> PASSAGE FOURNI
:::

Pourquoi un essai sur Genette?

Des années plus tard, je me retrouverais critique littéraire dans le magazine que vous tenez entre vos mains à me demander: pourquoi David Turgeon, écrivain montréalais connu des esthètes pour Simone au travail ou Le Continent de plastique, irait-il écrire un essai sur Gérard Genette? Pour ceux qui n’ont pas étudié en littérature, il faut comprendre que Genette est un des théoriciens les plus souvent cités par les universitaires, la plupart du temps sans le nommer.

Comme pour la majorité des théoriciens, la lecture (ou la non-lecture) qui est faite de Genette est essentiellement fonctionnelle. Il s’agit surtout d’aller y piger des concepts réjouissants comme l’architexte, l’hypotexte, l’hypertexte, la prolepse ou l’analepse afin de les appliquer ensuite à ses propres travaux. La proposition de David Turgeon avait donc de quoi faire sourciller. Pourquoi travailler sur le «style» de Gérard Genette alors que la plupart des lectures qui en sont faites sont des lectures partielles ou qui ne s’intéressent qu’aux arguments à en tirer?

:::

> INFORMATIONS AFFICHÉES

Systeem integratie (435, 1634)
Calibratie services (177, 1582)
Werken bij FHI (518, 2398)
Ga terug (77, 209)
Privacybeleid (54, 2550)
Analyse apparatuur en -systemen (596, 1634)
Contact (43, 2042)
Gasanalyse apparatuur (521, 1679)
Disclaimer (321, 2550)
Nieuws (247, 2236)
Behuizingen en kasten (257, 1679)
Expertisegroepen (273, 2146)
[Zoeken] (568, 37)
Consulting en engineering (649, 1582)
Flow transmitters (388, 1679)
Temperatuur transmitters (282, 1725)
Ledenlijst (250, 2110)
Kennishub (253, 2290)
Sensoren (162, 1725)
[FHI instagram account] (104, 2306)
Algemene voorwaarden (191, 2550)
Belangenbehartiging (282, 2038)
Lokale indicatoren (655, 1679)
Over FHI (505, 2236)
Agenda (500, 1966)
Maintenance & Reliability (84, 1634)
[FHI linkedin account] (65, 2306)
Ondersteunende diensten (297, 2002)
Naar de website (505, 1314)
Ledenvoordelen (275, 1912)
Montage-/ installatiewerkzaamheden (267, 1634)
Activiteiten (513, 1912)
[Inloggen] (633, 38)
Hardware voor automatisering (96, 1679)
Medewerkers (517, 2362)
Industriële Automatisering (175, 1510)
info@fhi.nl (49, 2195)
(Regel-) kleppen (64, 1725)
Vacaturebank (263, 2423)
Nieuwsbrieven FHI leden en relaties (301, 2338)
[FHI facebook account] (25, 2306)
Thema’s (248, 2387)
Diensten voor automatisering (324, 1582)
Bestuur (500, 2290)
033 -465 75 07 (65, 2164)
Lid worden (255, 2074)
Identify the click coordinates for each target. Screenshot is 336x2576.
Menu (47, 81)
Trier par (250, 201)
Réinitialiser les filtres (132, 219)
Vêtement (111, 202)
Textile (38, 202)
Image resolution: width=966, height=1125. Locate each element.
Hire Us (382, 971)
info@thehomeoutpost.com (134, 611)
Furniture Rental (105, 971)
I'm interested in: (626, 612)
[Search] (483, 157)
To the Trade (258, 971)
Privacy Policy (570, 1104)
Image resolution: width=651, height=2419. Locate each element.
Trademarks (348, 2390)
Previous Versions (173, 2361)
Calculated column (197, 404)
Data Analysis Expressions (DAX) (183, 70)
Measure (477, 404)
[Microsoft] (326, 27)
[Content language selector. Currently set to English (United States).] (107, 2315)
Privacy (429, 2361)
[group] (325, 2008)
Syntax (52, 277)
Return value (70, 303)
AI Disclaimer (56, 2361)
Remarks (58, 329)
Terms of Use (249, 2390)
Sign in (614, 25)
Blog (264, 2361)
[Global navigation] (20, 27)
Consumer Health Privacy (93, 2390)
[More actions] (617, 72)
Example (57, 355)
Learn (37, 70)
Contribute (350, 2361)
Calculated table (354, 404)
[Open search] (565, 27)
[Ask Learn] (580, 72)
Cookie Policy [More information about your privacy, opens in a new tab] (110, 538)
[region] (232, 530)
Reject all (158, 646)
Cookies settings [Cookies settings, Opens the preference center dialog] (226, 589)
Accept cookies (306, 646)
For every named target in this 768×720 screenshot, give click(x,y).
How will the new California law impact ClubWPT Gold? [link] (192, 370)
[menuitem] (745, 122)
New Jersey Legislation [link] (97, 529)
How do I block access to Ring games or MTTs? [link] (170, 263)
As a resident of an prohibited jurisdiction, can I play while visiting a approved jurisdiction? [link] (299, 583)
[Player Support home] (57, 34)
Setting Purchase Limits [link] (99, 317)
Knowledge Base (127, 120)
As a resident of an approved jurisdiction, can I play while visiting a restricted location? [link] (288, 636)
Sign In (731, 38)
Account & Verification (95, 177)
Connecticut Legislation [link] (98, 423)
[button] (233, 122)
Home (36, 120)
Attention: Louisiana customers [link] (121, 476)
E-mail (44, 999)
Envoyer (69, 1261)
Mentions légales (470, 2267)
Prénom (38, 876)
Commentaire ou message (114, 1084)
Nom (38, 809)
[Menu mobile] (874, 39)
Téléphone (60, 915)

:::

> VOS CONSIGNES
Reprenez mot pour mot l'intégralité du passage sur l'essai de David Turgeon consacré à Gérard Genette. Les lignes n'ont aucun lien avec le passage.

> LE RÉSULTAT
Pourquoi un essai sur Genette?

Des années plus tard, je me retrouverais critique littéraire dans le magazine que vous tenez entre vos mains à me demander: pourquoi David Turgeon, écrivain montréalais connu des esthètes pour Simone au travail ou Le Continent de plastique, irait-il écrire un essai sur Gérard Genette? Pour ceux qui n’ont pas étudié en littérature, il faut comprendre que Genette est un des théoriciens les plus souvent cités par les universitaires, la plupart du temps sans le nommer.

Comme pour la majorité des théoriciens, la lecture (ou la non-lecture) qui est faite de Genette est essentiellement fonctionnelle. Il s’agit surtout d’aller y piger des concepts réjouissants comme l’architexte, l’hypotexte, l’hypertexte, la prolepse ou l’analepse afin de les appliquer ensuite à ses propres travaux. La proposition de David Turgeon avait donc de quoi faire sourciller. Pourquoi travailler sur le «style» de Gérard Genette alors que la plupart des lectures qui en sont faites sont des lectures partielles ou qui ne s’intéressent qu’aux arguments à en tirer?